Semiconductor companies currently produce a large assortment of three-dimensional architectures for semiconductor integration and packaging. End users rely on diverse stacking strategies to conserve PC board space. Even stacking die to wafer and wafer to wafer is under evaluation for more efficient 3-D integrated circuit (IC) production. As a result, Z-height inspection of bumps, wires and other key features and packaging components is becoming more critical to control and improve process yields.
The need to reduce the size of components across the IC for more density, input/output, etc., is driving a shift toward noncontact techniques for characterization of high- and low-density interconnects. Such measuring strategies range from optical coordinate measuring machines to optical profilers based on interferometry and confocal microscopy. Within the noncontact category of instruments, two fundamentally different metrology strategies are emerging — one designed to characterize spatial coordinates specifically within the field of view of the objective lens, and one that can concentrate spatially within an entire machine coordinate system.
Optical coordinate measuring machines, which are often called automatic noncontact vision systems or possibly video measuring systems, fall into this latter category. In semiconductor applications, the key strength of these instruments centers on their ability to generate sophisticated coordinate relationships for components such as wires, pads, posts and bumps. Unlike with optical profilers, end users can optimize the definition of these coordinate relationships by including data that is essentially gathered from a larger coordinate system. It also is possible to compare information in one field of view with that from another that might be several fields of view away.
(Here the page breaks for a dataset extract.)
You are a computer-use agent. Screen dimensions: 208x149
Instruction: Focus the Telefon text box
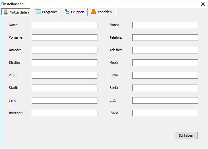coord(165,37)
Although optical profilers and confocal microscopes can measure in great detail within a specific field of view, they are not as strong at relating information to other fields of view. Such techniques can gather large amounts of 3-D data within the objective lens’s field of view, but that information is limited in scope. It must then be stitched together with neighboring boxes to create measurement relationships outside of any single field of view.
The accuracy of optical coordinate measuring machines, such as Nikon Instruments Inc.’s Nevix VMR H3030 with dual measurement heads, is ultimately a product of the resolution of the optics and reference scales, as well as the mechanical positioning capabilities of the stage and Z-axis travel.
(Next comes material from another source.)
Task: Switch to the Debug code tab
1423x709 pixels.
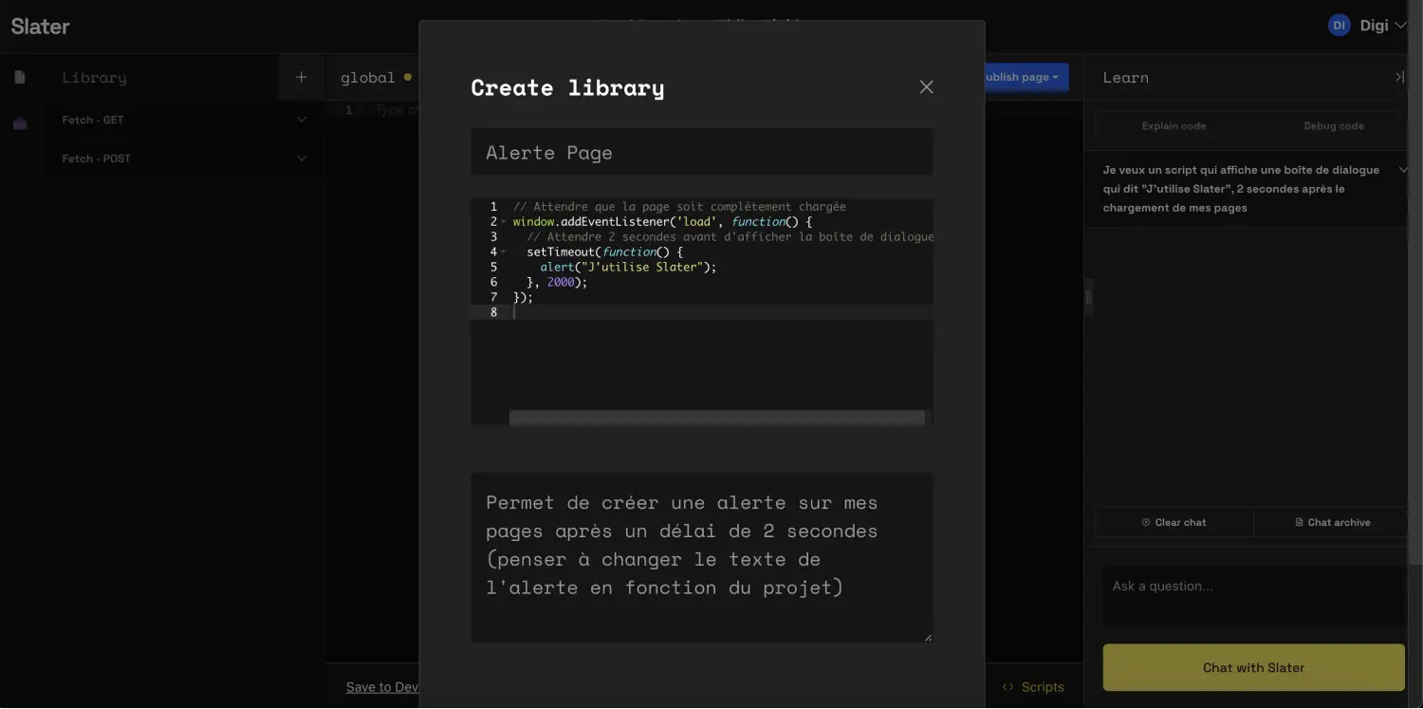Action: click(x=1334, y=124)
Increasingly, options for optical coordinate measuring machines include high-numerical-aperture microscope lenses, dual optical systems, through-the-lens lasers for Z-axis height measurements, 0.01-μm precision staging and multiple types of advanced illumination. The value of employing differing kinds of illumination, such as oblique or on-axis options, lies in the ability to enhance contrast.
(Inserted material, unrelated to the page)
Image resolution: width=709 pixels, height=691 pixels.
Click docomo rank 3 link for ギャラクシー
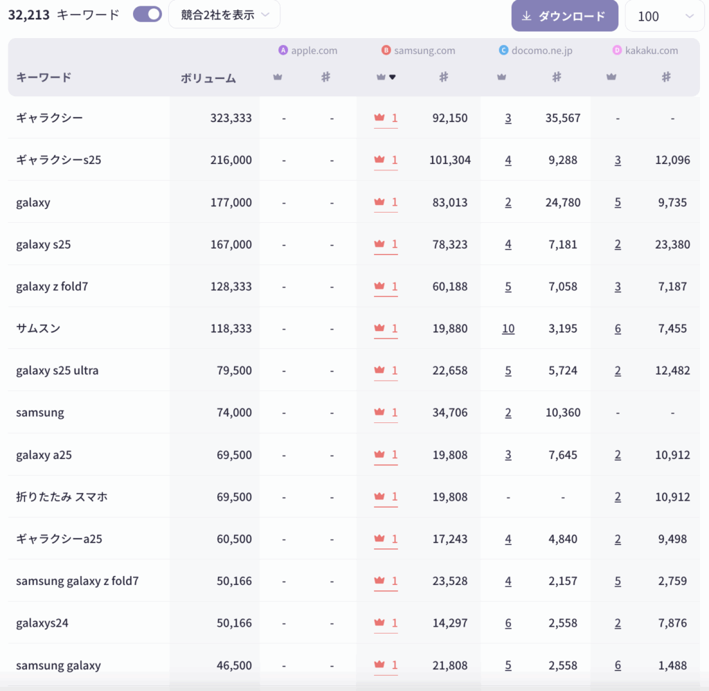(x=508, y=118)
During inspection with an optical coordinate measuring machine, a precision positioning stage will move the object to be measured across the field of view. To measure Z height, the laser beam is directed through the lens to a pinpoint focus on the object. The beam, used like a stylus, will reflect off the object and back through the lens to a detector, with feedback analyzed for focus position. The computer system then tells the objective lens and laser to move either up or down until the signal received at the detector indicates a null reading. Once the null condition exists, the lens is in perfect focus at the object plane.
At this time, a precision Z-axis scale can record the exact Z-position at that point on the sample. In addition, the system will rely on video edge detection techniques to acquire X-Y coordinates anywhere in the machine’s measuring envelope. Object features are selected as points, edges or planes for measurement through part programming in the part or machine coordinate system.
One of the most critical benefits with this type of measurement scheme — at least for integrated circuit manufacturing — is its speed. Feature measurements can be relatively fast compared with other techniques because information is gathered only as needed to capture feature-to-feature relationships.